▸ Your instructions
Type each record below again, with the same words.

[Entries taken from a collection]
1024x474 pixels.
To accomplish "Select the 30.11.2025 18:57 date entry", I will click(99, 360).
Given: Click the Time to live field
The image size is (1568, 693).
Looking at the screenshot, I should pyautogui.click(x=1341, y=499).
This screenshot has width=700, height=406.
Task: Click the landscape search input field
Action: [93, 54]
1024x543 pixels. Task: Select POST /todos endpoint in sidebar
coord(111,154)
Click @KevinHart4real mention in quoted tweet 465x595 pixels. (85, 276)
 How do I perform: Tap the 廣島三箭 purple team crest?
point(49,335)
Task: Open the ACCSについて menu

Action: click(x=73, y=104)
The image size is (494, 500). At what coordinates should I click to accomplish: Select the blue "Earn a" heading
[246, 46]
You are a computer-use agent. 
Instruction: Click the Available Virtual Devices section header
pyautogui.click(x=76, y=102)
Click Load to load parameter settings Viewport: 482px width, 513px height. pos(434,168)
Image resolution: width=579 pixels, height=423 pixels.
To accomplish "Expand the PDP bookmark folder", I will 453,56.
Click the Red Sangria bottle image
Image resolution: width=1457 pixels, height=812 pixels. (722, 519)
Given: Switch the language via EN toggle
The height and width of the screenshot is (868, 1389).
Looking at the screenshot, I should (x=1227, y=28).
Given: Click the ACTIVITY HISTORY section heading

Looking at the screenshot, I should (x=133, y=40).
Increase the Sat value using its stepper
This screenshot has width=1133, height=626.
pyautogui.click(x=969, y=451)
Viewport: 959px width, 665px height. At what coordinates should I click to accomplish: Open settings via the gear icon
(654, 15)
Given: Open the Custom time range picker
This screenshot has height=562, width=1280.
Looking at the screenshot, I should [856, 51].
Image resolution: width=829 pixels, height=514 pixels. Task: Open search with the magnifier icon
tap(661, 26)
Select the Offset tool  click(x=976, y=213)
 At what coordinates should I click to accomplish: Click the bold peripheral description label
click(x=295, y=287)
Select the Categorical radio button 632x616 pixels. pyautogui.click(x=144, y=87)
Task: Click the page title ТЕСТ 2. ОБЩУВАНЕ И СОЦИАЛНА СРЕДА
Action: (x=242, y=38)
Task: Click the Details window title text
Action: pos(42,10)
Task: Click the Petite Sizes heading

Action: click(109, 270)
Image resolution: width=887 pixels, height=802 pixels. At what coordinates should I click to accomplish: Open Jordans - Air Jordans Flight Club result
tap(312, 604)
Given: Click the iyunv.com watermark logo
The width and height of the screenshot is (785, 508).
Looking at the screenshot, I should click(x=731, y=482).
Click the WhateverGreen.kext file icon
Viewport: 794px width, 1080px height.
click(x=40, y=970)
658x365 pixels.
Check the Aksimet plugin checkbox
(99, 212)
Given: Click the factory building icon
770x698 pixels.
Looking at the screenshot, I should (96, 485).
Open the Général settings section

▸ Exercise output
1024x474 pixels.
To accomplish "Select the 30.11.2025 18:57 date entry", I will click(99, 360).
Given: Click the Time to live field
The image size is (1568, 693).
Looking at the screenshot, I should pyautogui.click(x=1341, y=499).
This screenshot has width=700, height=406.
Task: Click the landscape search input field
Action: [93, 54]
1024x543 pixels. Task: Select POST /todos endpoint in sidebar
coord(111,154)
Click @KevinHart4real mention in quoted tweet 465x595 pixels. (85, 276)
 How do I perform: Tap the 廣島三箭 purple team crest?
point(49,335)
Task: Open the ACCSについて menu

Action: click(x=73, y=104)
The image size is (494, 500). At what coordinates should I click to accomplish: Select the blue "Earn a" heading
[246, 46]
You are a computer-use agent. 
Instruction: Click the Available Virtual Devices section header
pyautogui.click(x=76, y=102)
Click Load to load parameter settings Viewport: 482px width, 513px height. pos(434,168)
Image resolution: width=579 pixels, height=423 pixels.
To accomplish "Expand the PDP bookmark folder", I will 453,56.
Click the Red Sangria bottle image
Image resolution: width=1457 pixels, height=812 pixels. (722, 519)
Given: Switch the language via EN toggle
The height and width of the screenshot is (868, 1389).
Looking at the screenshot, I should (x=1227, y=28).
Given: Click the ACTIVITY HISTORY section heading

Looking at the screenshot, I should (x=133, y=40).
Increase the Sat value using its stepper
This screenshot has width=1133, height=626.
pyautogui.click(x=969, y=451)
Viewport: 959px width, 665px height. At what coordinates should I click to accomplish: Open settings via the gear icon
(654, 15)
Given: Open the Custom time range picker
This screenshot has height=562, width=1280.
Looking at the screenshot, I should [856, 51].
Image resolution: width=829 pixels, height=514 pixels. Task: Open search with the magnifier icon
tap(661, 26)
Select the Offset tool  click(x=976, y=213)
 At what coordinates should I click to accomplish: Click the bold peripheral description label
click(x=295, y=287)
Select the Categorical radio button 632x616 pixels. pyautogui.click(x=144, y=87)
Task: Click the page title ТЕСТ 2. ОБЩУВАНЕ И СОЦИАЛНА СРЕДА
Action: (x=242, y=38)
Task: Click the Details window title text
Action: pos(42,10)
Task: Click the Petite Sizes heading

Action: click(109, 270)
Image resolution: width=887 pixels, height=802 pixels. At what coordinates should I click to accomplish: Open Jordans - Air Jordans Flight Club result
tap(312, 604)
Given: Click the iyunv.com watermark logo
The width and height of the screenshot is (785, 508).
Looking at the screenshot, I should click(x=731, y=482).
Click the WhateverGreen.kext file icon
Viewport: 794px width, 1080px height.
click(x=40, y=970)
658x365 pixels.
Check the Aksimet plugin checkbox
(99, 212)
Given: Click the factory building icon
770x698 pixels.
Looking at the screenshot, I should (96, 485).
Open the Général settings section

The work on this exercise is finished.